Book Title: Computational Criminology: AI Applications in Forensic Science and Criminal Justice

Editors: Dr. Xavier Louis, Dr. Surbhi Girdhar, Ms. Aswathi Chandran Nair, Mr. Ravi Kumar, and Ms. Nandini Katare

Chapter: 4

DOI: https://doi.org/10.59646/704/4

Author: Shruthik Sharma

Abstract

The most consequential disciplinary divide in contemporary criminology is no longer between qualitative and quantitative research, between micro and macro analysis, or between left and right realism. It runs, instead, between two modes of inquiry that have developed in increasing isolation from one another: a tradition of formal criminological theory that has accumulated, over more than a century, a sophisticated vocabulary for describing the causal architecture of criminal behaviour, and a tradition of computational analysis that has accumulated, over the last three decades, a sophisticated technical vocabulary for detecting patterns in large administrative and digital datasets.[1]These two intellectual cultures share a subject matter but speak distinct languages, address distinct audiences, and reward distinct competencies.
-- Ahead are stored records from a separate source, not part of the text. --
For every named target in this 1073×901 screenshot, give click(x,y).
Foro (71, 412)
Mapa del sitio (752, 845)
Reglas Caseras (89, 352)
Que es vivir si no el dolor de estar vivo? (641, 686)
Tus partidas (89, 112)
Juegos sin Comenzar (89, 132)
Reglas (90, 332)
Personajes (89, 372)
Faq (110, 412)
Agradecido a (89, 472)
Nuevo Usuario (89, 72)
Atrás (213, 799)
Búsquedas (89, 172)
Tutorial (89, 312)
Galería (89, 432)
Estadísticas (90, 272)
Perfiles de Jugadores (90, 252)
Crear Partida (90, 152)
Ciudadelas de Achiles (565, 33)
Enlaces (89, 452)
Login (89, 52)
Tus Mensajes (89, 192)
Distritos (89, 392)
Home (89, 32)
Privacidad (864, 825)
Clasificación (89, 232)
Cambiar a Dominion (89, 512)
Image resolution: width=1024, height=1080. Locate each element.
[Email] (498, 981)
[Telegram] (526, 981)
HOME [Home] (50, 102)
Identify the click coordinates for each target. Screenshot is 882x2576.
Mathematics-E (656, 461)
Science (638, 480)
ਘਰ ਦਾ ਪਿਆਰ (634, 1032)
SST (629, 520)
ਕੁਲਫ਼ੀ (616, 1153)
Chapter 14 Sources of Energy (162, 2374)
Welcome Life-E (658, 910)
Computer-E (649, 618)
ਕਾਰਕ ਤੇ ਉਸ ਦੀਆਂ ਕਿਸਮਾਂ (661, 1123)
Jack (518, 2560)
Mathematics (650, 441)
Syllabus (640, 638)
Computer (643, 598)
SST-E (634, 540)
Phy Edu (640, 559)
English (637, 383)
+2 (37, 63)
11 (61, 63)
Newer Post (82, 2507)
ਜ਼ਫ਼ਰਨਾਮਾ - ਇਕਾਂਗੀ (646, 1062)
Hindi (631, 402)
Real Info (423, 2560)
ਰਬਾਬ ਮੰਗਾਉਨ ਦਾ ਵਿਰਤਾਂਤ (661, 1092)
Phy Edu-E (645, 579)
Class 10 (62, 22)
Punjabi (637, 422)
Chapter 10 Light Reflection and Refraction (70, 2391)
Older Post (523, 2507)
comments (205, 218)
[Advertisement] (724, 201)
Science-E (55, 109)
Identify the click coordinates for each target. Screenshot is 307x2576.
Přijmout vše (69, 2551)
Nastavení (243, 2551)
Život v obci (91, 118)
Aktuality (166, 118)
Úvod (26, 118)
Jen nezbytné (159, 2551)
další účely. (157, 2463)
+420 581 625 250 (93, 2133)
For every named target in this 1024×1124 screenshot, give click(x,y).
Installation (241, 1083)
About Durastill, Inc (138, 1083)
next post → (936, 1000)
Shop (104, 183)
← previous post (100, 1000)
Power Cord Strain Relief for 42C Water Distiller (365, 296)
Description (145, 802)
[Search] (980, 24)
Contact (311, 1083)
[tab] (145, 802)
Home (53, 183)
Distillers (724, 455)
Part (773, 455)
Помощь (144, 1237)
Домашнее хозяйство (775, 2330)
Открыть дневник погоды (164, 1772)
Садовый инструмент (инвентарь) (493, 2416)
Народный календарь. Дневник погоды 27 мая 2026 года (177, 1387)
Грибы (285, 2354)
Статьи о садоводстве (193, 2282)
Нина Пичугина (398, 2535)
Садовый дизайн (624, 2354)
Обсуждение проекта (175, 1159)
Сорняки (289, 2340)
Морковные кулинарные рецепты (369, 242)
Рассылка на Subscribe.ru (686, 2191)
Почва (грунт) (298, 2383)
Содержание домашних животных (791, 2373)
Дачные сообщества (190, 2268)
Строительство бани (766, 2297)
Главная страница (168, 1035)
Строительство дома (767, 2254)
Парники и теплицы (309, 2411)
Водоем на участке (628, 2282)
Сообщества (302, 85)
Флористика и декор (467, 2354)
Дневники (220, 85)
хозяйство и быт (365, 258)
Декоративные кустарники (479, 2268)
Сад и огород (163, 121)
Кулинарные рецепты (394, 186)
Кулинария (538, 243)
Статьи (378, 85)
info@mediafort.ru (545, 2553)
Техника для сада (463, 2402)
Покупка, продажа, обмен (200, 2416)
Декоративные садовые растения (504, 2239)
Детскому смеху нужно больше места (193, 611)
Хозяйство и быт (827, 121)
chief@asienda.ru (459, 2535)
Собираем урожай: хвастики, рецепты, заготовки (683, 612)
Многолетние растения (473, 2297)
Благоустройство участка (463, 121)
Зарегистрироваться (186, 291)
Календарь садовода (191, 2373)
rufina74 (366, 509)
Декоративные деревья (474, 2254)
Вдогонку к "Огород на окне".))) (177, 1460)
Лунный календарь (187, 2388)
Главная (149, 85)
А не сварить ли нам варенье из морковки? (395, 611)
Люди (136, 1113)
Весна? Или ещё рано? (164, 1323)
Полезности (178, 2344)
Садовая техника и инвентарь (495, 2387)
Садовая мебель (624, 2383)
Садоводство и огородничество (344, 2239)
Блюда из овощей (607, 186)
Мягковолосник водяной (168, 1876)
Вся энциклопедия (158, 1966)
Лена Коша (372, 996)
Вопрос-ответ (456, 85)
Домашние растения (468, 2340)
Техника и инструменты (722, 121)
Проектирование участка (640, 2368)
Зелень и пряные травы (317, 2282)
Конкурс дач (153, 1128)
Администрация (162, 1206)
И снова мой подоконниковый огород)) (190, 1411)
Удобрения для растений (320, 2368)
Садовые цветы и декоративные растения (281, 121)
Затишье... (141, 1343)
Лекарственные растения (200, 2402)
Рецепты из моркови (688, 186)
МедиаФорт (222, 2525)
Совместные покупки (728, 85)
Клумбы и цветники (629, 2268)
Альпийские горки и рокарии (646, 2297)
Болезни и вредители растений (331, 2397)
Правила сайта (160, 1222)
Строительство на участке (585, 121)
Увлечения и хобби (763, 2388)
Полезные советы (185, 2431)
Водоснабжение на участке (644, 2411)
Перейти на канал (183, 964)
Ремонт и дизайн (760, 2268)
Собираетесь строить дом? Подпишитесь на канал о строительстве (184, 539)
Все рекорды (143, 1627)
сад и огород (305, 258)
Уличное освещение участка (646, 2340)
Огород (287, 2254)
The risk, increasingly evident in the empirical literature, is that they will continue to drift apart producing, on one side, theoretical frameworks insufficiently disciplined by data, and on the other, predictive models insufficiently disciplined by theory. This chapter advances the central thesis of Part I: that the maturation of computational criminology depends on the systematic integration of these two traditions, not on the displacement of one by the other. The argument has both a defensive and a constructive dimension. Defensively, the chapter articulates the reasons why purely data-driven, theory-free approaches to criminal justice prediction are epistemically inadequate, ethically hazardous, and operationally unstable.


[1]David Garland, The Culture of Control: Crime and Social Order in Contemporary Society (University of Chicago Press, 2001) 4.